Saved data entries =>

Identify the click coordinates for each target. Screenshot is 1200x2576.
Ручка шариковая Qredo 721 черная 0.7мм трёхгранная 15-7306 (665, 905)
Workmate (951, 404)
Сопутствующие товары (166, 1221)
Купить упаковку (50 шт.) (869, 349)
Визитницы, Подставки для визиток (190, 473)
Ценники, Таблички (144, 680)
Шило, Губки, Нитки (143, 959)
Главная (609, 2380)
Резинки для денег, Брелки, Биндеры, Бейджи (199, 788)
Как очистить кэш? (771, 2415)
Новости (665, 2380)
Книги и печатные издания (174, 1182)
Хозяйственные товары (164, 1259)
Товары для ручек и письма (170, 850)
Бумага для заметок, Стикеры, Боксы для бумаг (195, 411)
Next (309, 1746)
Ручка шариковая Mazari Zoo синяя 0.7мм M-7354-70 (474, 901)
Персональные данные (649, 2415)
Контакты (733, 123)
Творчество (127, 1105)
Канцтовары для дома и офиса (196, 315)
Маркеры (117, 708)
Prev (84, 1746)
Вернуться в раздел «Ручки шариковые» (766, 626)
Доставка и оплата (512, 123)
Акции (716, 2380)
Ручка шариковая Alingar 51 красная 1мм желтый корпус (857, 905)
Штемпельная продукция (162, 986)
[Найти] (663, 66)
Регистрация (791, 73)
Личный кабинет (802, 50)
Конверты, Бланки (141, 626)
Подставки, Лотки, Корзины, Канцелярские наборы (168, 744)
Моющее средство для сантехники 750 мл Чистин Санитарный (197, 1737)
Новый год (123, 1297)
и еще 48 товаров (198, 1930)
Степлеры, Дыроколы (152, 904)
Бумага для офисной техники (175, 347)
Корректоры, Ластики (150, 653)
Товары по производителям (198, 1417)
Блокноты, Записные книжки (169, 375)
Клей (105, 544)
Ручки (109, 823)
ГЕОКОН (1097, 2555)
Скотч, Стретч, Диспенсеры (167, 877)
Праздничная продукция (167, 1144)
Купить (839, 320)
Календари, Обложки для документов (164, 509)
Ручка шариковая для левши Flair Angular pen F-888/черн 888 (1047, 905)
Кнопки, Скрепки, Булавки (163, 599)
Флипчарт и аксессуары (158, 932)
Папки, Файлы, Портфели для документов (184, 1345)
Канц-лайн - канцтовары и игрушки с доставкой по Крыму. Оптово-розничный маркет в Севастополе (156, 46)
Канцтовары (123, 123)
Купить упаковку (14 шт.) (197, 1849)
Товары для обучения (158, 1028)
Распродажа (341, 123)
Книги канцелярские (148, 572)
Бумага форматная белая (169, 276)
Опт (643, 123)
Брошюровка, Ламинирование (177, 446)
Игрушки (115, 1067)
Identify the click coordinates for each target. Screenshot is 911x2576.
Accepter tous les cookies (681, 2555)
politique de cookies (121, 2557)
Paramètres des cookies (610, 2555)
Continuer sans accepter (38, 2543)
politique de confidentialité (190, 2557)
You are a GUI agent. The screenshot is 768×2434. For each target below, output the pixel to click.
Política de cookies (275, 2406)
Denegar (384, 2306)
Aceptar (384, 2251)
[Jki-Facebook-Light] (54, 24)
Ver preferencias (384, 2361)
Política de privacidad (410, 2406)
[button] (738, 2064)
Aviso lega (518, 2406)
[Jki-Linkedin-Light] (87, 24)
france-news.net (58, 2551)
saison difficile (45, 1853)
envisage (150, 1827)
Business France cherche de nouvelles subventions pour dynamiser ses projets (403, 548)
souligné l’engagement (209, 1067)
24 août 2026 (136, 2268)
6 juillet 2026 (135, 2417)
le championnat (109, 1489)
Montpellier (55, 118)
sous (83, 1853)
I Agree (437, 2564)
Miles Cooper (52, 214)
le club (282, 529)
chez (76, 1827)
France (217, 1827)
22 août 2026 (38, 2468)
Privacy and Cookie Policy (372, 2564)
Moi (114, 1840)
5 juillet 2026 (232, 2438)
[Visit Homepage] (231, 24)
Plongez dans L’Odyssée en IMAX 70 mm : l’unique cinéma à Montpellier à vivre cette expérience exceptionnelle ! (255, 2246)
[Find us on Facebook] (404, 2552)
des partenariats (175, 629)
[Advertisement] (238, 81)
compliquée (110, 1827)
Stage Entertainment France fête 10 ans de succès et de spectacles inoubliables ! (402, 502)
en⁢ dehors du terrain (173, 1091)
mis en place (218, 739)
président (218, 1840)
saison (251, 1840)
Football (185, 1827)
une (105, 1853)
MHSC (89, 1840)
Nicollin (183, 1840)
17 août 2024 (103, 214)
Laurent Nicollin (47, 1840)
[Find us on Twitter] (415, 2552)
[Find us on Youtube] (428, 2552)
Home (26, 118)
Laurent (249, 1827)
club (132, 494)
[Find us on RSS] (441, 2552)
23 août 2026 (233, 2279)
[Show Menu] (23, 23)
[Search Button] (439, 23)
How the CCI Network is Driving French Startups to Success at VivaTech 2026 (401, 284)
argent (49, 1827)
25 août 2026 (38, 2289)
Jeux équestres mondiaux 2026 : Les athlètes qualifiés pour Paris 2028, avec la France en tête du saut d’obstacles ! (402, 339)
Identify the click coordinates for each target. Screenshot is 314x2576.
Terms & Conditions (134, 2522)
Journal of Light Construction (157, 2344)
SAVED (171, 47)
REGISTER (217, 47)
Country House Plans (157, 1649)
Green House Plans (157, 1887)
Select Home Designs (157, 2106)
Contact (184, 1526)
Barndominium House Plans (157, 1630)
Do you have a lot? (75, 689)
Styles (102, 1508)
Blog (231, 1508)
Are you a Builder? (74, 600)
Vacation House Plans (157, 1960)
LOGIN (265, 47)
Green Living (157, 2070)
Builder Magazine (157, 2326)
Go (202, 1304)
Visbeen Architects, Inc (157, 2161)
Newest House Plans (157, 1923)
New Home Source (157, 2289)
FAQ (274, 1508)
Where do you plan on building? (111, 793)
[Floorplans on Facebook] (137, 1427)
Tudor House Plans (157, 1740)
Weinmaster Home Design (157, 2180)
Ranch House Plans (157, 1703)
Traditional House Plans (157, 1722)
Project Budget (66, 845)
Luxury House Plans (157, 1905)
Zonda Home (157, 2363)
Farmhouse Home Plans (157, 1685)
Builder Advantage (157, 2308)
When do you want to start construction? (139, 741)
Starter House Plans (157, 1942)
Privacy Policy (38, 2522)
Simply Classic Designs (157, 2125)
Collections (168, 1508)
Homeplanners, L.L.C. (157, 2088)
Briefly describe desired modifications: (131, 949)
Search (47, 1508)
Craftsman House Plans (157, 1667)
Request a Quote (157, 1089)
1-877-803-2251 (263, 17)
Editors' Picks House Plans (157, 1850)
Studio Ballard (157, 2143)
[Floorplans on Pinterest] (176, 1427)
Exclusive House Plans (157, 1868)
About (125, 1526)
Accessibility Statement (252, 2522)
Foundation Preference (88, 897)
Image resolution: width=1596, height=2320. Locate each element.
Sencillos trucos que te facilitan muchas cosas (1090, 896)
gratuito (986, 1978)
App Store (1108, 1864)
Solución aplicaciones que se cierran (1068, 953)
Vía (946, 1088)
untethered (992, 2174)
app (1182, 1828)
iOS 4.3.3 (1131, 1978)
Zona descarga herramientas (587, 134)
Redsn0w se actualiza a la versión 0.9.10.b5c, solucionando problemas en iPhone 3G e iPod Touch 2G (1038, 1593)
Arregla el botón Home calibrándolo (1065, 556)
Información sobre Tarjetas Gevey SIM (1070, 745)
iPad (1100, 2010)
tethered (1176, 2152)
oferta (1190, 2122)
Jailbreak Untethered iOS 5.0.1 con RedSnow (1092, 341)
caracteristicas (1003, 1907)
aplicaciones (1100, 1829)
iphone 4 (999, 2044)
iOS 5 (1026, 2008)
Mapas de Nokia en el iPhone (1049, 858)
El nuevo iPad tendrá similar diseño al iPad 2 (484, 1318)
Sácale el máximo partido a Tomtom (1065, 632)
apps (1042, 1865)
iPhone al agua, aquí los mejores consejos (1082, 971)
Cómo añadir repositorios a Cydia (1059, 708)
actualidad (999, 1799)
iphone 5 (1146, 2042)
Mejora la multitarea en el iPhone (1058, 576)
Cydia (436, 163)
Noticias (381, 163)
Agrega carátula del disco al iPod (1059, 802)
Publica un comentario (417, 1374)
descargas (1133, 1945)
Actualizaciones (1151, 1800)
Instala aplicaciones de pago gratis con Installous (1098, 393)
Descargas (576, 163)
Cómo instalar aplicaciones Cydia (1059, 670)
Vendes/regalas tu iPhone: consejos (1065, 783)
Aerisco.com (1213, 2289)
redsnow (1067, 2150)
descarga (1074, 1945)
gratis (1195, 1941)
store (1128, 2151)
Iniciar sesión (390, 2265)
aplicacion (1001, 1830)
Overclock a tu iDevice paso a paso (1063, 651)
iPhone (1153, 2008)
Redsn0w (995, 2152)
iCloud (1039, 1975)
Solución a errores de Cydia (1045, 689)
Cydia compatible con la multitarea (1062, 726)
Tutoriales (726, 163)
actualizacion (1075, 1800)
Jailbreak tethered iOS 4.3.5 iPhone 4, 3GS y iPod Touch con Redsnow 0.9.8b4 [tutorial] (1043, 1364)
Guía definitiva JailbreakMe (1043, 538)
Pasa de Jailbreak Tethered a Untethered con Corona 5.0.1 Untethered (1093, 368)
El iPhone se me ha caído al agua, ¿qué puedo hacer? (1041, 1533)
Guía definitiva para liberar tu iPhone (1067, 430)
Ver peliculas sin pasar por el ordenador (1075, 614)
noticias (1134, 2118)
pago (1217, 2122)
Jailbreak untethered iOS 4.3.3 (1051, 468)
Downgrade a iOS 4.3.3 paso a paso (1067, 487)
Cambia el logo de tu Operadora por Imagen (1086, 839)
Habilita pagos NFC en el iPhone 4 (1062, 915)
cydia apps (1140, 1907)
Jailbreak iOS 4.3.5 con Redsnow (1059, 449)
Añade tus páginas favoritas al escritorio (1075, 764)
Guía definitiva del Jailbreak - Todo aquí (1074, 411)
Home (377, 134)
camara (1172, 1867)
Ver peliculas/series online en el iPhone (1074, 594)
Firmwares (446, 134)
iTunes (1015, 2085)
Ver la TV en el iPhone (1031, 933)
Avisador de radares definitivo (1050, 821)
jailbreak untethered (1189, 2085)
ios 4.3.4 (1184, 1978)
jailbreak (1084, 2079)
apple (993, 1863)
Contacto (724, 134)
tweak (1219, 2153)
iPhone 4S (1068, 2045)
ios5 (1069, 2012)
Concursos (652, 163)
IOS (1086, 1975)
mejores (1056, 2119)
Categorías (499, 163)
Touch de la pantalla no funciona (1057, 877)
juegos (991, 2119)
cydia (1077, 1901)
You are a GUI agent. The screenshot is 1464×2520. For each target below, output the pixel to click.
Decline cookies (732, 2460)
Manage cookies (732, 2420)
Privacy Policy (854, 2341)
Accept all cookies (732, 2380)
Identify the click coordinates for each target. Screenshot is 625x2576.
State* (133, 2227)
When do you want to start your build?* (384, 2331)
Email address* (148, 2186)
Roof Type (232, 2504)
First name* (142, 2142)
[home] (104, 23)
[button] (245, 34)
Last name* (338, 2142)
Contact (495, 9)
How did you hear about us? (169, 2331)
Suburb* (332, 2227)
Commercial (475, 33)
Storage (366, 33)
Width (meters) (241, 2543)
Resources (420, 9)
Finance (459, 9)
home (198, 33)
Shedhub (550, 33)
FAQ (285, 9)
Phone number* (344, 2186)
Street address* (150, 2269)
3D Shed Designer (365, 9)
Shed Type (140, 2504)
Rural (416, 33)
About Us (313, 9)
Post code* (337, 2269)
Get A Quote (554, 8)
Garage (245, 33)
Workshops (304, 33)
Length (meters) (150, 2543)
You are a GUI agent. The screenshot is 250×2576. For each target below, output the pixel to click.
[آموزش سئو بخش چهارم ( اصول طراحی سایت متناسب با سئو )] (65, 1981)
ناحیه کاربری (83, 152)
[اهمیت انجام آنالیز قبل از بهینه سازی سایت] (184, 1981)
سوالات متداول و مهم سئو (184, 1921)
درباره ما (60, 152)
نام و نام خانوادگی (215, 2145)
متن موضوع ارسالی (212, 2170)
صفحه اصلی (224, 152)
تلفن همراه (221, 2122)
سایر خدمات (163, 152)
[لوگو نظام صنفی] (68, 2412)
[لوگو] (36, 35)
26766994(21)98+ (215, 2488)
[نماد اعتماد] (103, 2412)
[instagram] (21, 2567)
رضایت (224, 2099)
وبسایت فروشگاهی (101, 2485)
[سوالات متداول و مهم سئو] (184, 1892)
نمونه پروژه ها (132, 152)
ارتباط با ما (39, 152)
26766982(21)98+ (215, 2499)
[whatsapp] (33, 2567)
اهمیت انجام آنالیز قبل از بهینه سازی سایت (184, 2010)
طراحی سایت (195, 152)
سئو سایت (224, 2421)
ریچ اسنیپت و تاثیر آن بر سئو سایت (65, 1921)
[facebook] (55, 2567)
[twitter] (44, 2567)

YOUR INSTRUCTIONS => Of the entries above, repeat exactly the lines from the line with "Блокноты, Записные книжки (169, 375)" through the line with "Игрушки (115, 1067)", both of them included.

OUTPUT =>
Блокноты, Записные книжки (169, 375)
Клей (105, 544)
Ручки (109, 823)
ГЕОКОН (1097, 2555)
Скотч, Стретч, Диспенсеры (167, 877)
Праздничная продукция (167, 1144)
Купить (839, 320)
Календари, Обложки для документов (164, 509)
Ручка шариковая для левши Flair Angular pen F-888/черн 888 (1047, 905)
Кнопки, Скрепки, Булавки (163, 599)
Флипчарт и аксессуары (158, 932)
Папки, Файлы, Портфели для документов (184, 1345)
Канц-лайн - канцтовары и игрушки с доставкой по Крыму. Оптово-розничный маркет в Севастополе (156, 46)
Канцтовары (123, 123)
Купить упаковку (14 шт.) (197, 1849)
Товары для обучения (158, 1028)
Распродажа (341, 123)
Книги канцелярские (148, 572)
Бумага форматная белая (169, 276)
Опт (643, 123)
Брошюровка, Ламинирование (177, 446)
Игрушки (115, 1067)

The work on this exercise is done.